The economic and trade links between China and African countries have improved in recent years. The Chinese government has made several efforts to develop new methods for increasing economic and trade cooperation on the basis of equality and mutual benefit. China promotes and supports firms from both sides, extending their investment in Africa and boosting trade volume, while continuing to offer economic assistance without any apparent political strings attached.

China’s primary opposition in the diplomatic and economic drive into Africa are the United States, France, and the United Kingdom. In 2009, China overtook the United States as Africa’s greatest trading partner. Between China and 40 African countries, a lot of bilateral trade agreements have been struck. China-Africa trade was about $10 billion in 2000, but by 2014, it had risen to $220 billion.
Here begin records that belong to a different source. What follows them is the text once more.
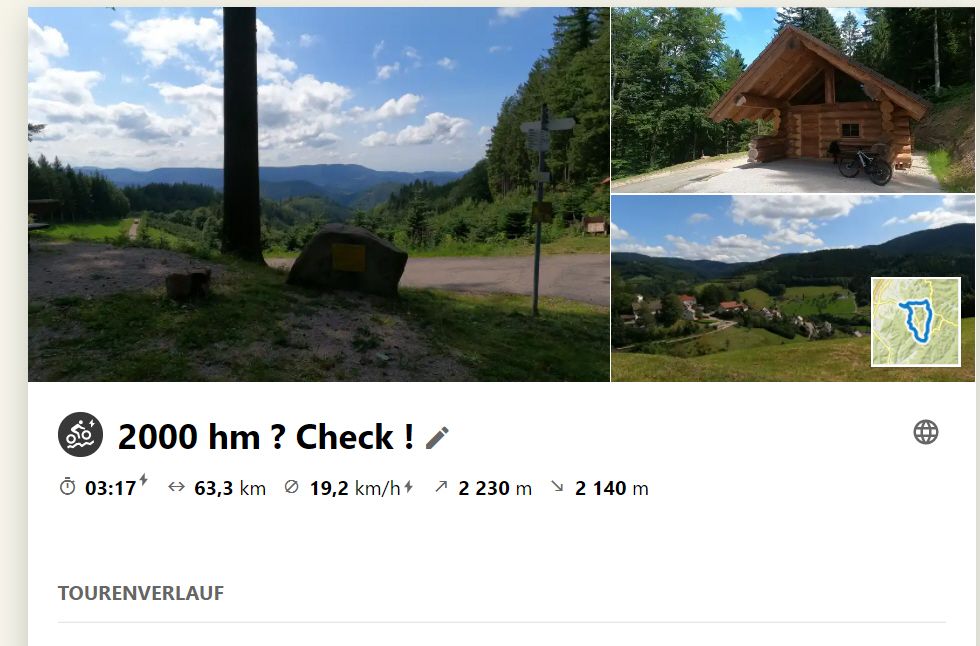Click the title "2000 hm ? Check !"
980x646 pixels.
[x=266, y=436]
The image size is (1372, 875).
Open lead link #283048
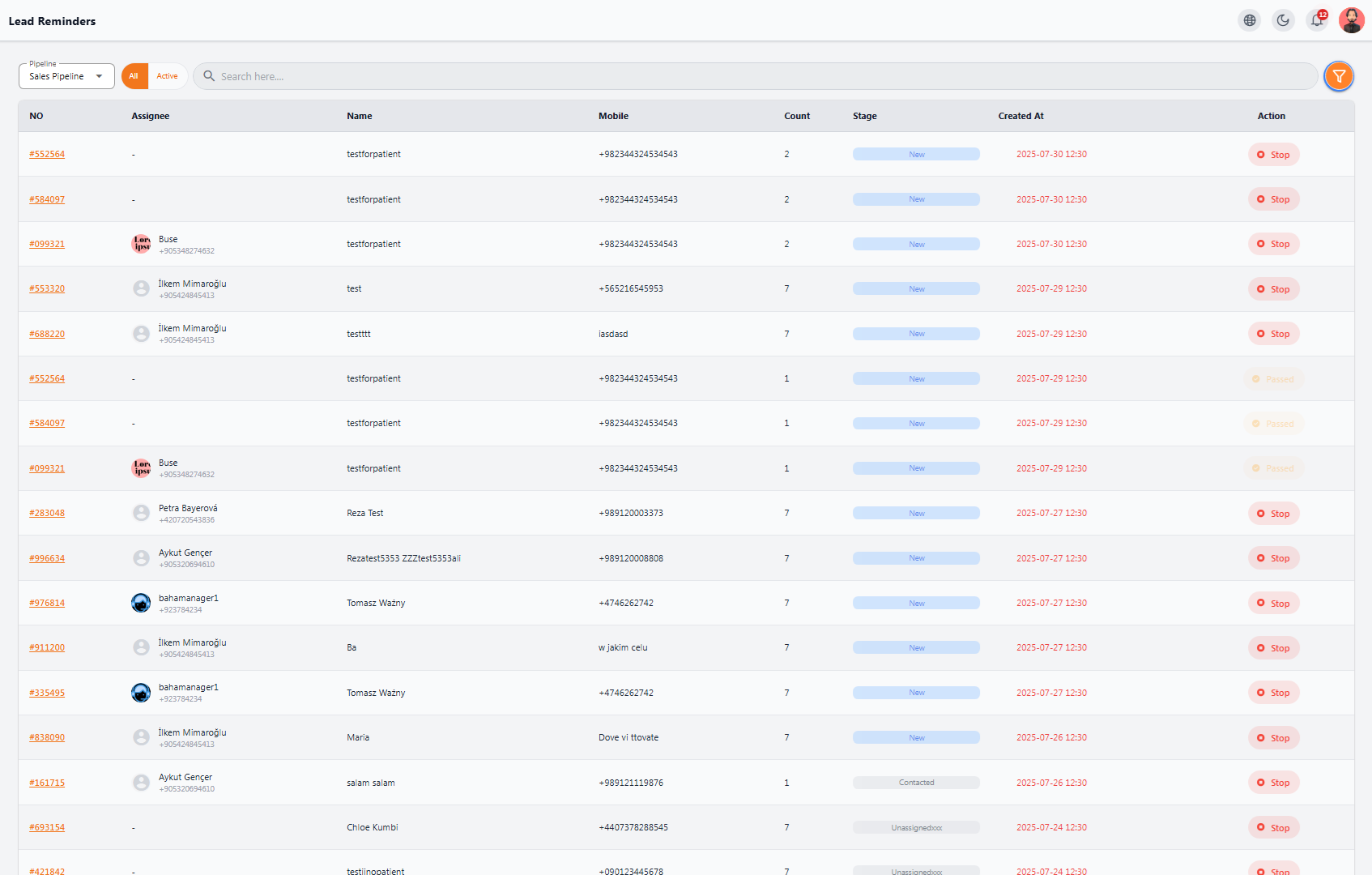pos(47,513)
In an effort to challenge China’s multi-billion-dollar Belt and Road Programme for developing economies, dubbed the “New Silk Road,” the Group of Seven (G7) nations launched a massive infrastructure initiative for lower-income countries few years ago. The G7 leaders also stated last Saturday that they will continue to create a “value-driven, high-standard, and transparent” relationship, promising to “collectively catalyze” hundreds of billions in infrastructure projects for low and middle-income countries. Their “Build Back Better World” (B3W) effort, championed then by Joe Biden, who was Vice-President at that time, was targeted squarely at competing with China’s Belt and Road plan, which has been criticised for saddling tiny countries with unmanageable debt. China’s Belt and Road Initiative strengthens economic, political, and security linkages between Africa and China, while also advancing Beijing’s geopolitical goals.

Africa is a key consumer of China’s industrial surpluses, including coal, cement, steel, glass, solar, shipbuilding, and aluminium, all of which are used in the One Belt One Road plan. Chinese cement shipments increased tenfold during the construction of the Nairobi-Mombasa railway in Kenya. In 2018, steel exports from China to Nigeria climbed by 15%, while steel imports from Algeria more than tripled. In 2019, China raised its global aluminium exports by 20%, reaching $46 billion in trade with Egypt, Ghana, Kenya, Nigeria, and South Africa.

The implication of these new initiatives, the One Belt One Road initiative and the Build Back Better World, is that they would bring about healthy competition between the US and China, and as a result, provide options for African countries to adopt whichever initiative best suit them.  Africa will now find itself in a new position where the continent can comfortably say “head or tail, we win.”